Joint venture partner, Industrial Development Corporation, said site preparations for the project are underway following a recent ground breaking event.

A further $50 million will be invested in the project, but this will depend on the rate of progress and success registered in the initial phase of the project.

IDC general manager Mr Mike Ndudzo said in an interview this week that once production starts, the firm will produce for both local and export markets.

He said the diversification will allow Sino-Zim to exploit synergies with other companies that fall under the State-owned enterprise expansive empire.

The firm is diversifying into brick and roof-tile making in a three-phase project. The first phase is expected to come on line in the first quarter of 2016.

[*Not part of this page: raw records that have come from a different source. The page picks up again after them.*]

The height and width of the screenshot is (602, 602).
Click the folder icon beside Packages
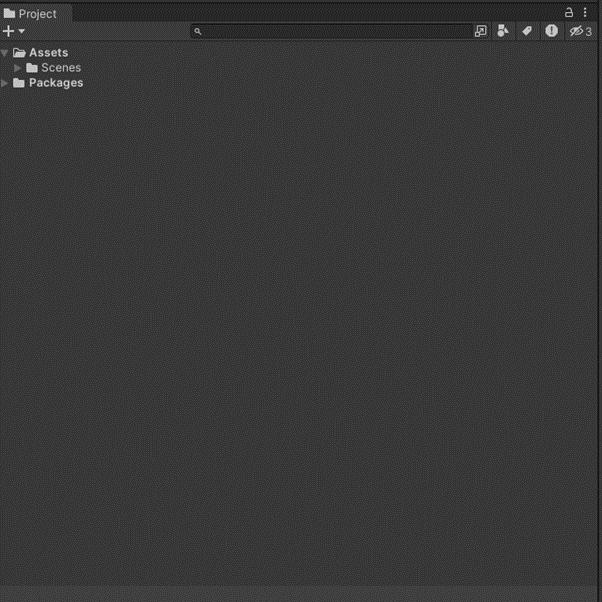19,83
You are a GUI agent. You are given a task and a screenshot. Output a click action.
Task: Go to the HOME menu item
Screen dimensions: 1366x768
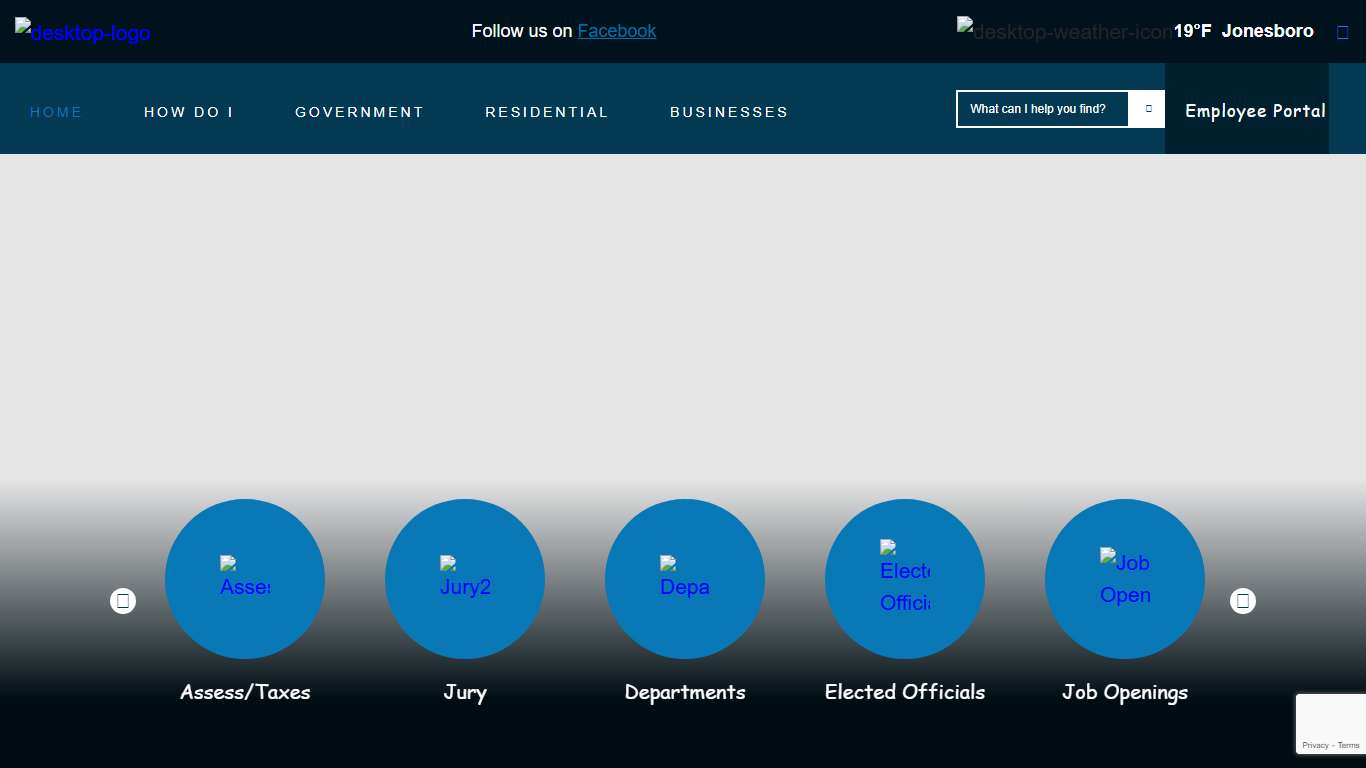click(x=56, y=112)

The first phase will entail construction of a brick-making plant with capacity of 60 million units annually. The project will create 200 jobs to add to the 400 it employs.

“The project will use raw material from other operations in the group. When we mine limestone (in Dorowa) overburden will be used as raw material,” he said.

“Effluent from one operation is actually raw material in another,” he added.

The $20 million investment comes after Sino-Zimbabwe invested $5 million towards upgrading of the plant at its Gweru-based cement manufacturing factory.

The refurbishment of the cement manufacturing operation enabled the company to increase its production capacity to 1 200 tonnes from 700t per day.

Managing director Mr Wang Yong said in a recent Press interview that the company is operating at 90 percent capacity and looking to ramp up production.

Sino-Zimbabwe Cement Company was borne out of a joint business venture between a Chinese foreign direct investment partner, China Building Material Industrial Corporation for Foreign Econo-Technical Co-operation (CBMC) and the Industrial Development Corporation of Zimbabwe Limited (IDC) .

CBMC contributed 65 percent of the $52 million capital at inception in 2002 in the form of modern technology and expertise. IDC provided land, civil works and an educated, skilled manpower, coupled with management’s intimate knowledge of the local conditions.

Mr Ndudzo said the Sino-Zimbabwe project was one of the most established joint ventures, successful and commercially run partnerships it has participated in.

The company is Zimbabwe’s third largest producer of cement after PPC Zimbabwe, which operates from Bulawayo and Lafarge Zimbabwe in Harare.